Utilize the threat-optics tool set and skills learned to define an IOC for pass-the-hash attacks.

EventID 4624

Lets kickoff the hunt! Login to the WS01 system and access Kibana.

Login to Member Server (WS01)

Connect via Remote Desktop to the Member Server (WS01).
See Lab L0200 for connection instructions.

Access Kibana on the (H)ELK SIEM

Using Chrome or Internet Explorer on Member Server, access the Kibana URI and login using the credentials below.

URL: https://10.10.98.20
Username: helk
Password: hunting

Begin the hunt:

The first thing to look for is a logon event that includes the itadmin account. Because the event was generated by the initial pass-the-hash attack, the search terms are apparent.
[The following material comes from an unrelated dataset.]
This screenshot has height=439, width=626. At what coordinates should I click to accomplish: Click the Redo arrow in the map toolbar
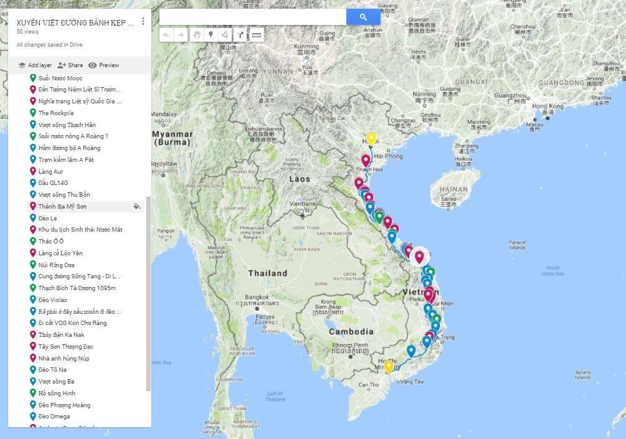point(181,35)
event_id: 4624 and itadmin

Catching this specific attack can be a challenge. To find this attack, toggle the following fields as columns.

• logon_process_name
• src_ip_addr
• user_name
• user_reporter_sid

Continue hunting; based on the results, this Elastic query and filter set produce reasonable results that tend to identify potential pass-the-hash attacks.

event_id: 4624 and logon_type: 3 and user_reporter_sid: "s-1-0-0" and logon_process_name: ntlmssp

Save this query for future use if desired.

More hunting

Let's investigate this further. As shown below, we can generate and review other authentication types and the combinations of reported items we see during authentication.

Start by adding columns of interest to the Kibana results table.

• Shown below are event_id, logon_process_name, logon_type, user_name, and user_reporter_sid.
• Two different authentication events generated the following logs:
  • first (at the bottom), an RDP session to the DC was created and we see what appeared to be a normal user32 logon_type 10 (RemoteInteractive).
  • The next set of authentication events were the result of the itadmin user browsing the C:\Labs share. These were reported as logon_type 3 (Network – usually file shares).

Finally, to validate what we believe about the pass-the-hash, the following events were reported when authentication events originated from CrackMapExec.

We should be suspicious of the NTLM security service provider. As shown, when combined the network logon, and user_reporter_sid of S-1-0-0 (NULL / NOBODY), we have a potentially compromised account. Below, we add the src_ip field and prove that these are high fidelity queries to identify pass the hash attacks.

Next, let's investigate the ElastAlert_status index and see if any SIGMA alerts have triggered on this behavior. As we have learned, much of the malicious behavior performed on the network has generated spikes in events. In this case, there was a potential spike in events. Though, when looking at our rule matching dashboard, it is clear something triggered a flood of matches.

Drilling down through time analysis and choosing the rule_name field, we should find something like the following. The DC sync and NTDS operation we performed with CrackMapExec matched against several noteable rules.

Yet More Hunting Chaos

What else can we determine about how a Pass-The-Hash attack works?

event_id: 4624
logon_process_name: ntlmssp
user_report_sid: S-1-0-0
logon_type: 3

Save this query for future use if desired. When the query results appear similar, the lab is complete.

ElastAlert

Switch the Kibana index source to elastalert_status. You might also note the applied filter (NOT rule_name: Rule). The Nishang PowerShell rule triggers often.

After filtering some of the noise, we can find interesting happenings in the ElastAlert_status index. As shown in the next screenshot, after dumping the domain’s NTDS, enough evidence was dumped via our logging optics in to ElasticSearch. ElastAlert does not act on live data ingests, rather on definable time windows against the Elastic database. Something you definitely want to catch is a DCSync from a non-DC.